The East African nation expects to reach daily output of 230,000 barrels. While that’s much less than what Africa’s biggest producer, Nigeria, pumps, it will make Uganda bigger than some OPEC members on the continent.
Output starting by 2025 was agreed on with the oil companies “and nobody will change that,” Museveni said in an interview with Bloomberg News on Sunday, referring to his pact with the French and Chinese explorers. There’s nothing pending for the government to do with regards to starting production, and a final investment decision will be announced “soon,” he said.
Other prospects, including fields in South Sudan and Uganda’s planned 60,000 barrel-a-day plant, could make up a larger oil network. “Now that we have our own oil, there’s no way we can continue importing refined products with all that additional transport cost,” Museveni said.
Uganda is among a number of African nations -- from Senegal to Mozambique -- that expect to profit from planned oil and gas projects, even as many countries seek to cut reliance on fossil fuels because of the effect on global warming.

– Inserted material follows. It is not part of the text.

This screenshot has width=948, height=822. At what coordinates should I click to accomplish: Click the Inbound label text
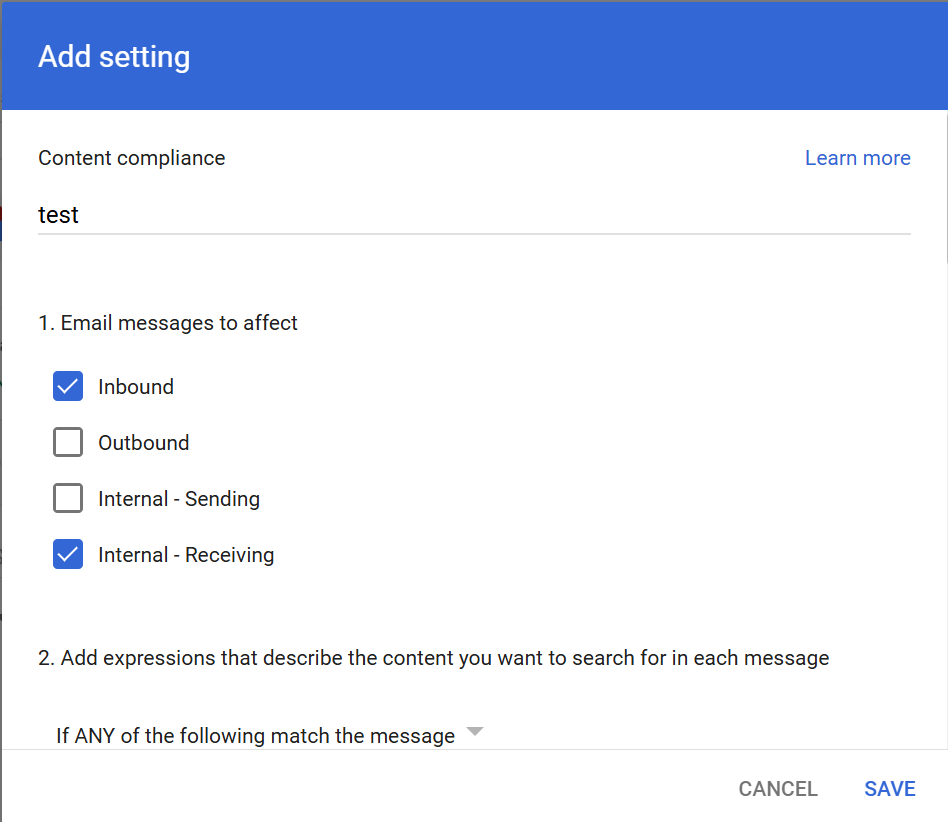coord(136,387)
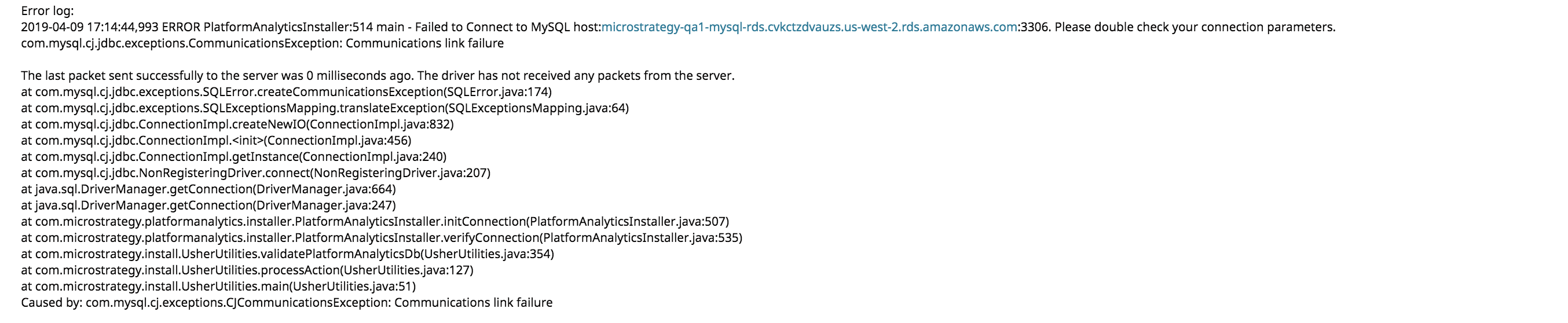Click the DriverManager.java:247 stack trace line

(x=208, y=205)
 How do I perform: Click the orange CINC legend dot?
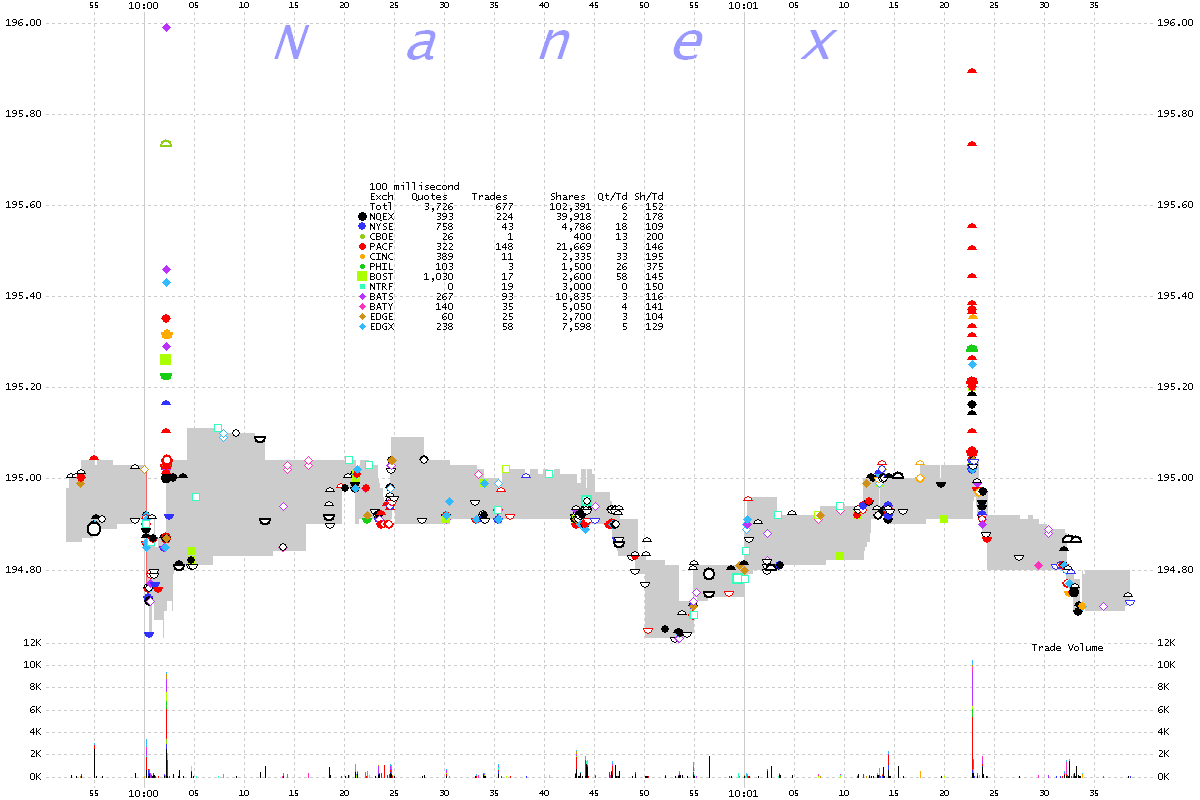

The country is also facing opposition from civil society groups, whose concerns on the planned pipeline’s impact on the environment and local communities prompted potential funders such as Standard Bank Group Ltd. to assess their own involvement.
They are “just wasting people’s time,” Museveni said of the non-governmental organizations opposing the project. Uganda is responsible for a small fraction of greenhouse-gas emissions, compared with global industrial superpowers like China and the U.S.
Oil will remain important to the world as it has uses other than fuel, including the manufacturing of plastics, petrochemicals and fertilizer, Museveni said.
The president’s timeline for the projects will be a challenge. Uganda’s oil reserves were discovered about 15 years ago, followed by ongoing delays that included changing the export route. Breaking ground for the $4 billion refinery has also been elusive. The international companies are set to develop the fields, as well as a 1,443-kilometer (897-mile) heated pipeline to transport the waxy crude to the port of Tanga in Tanzania.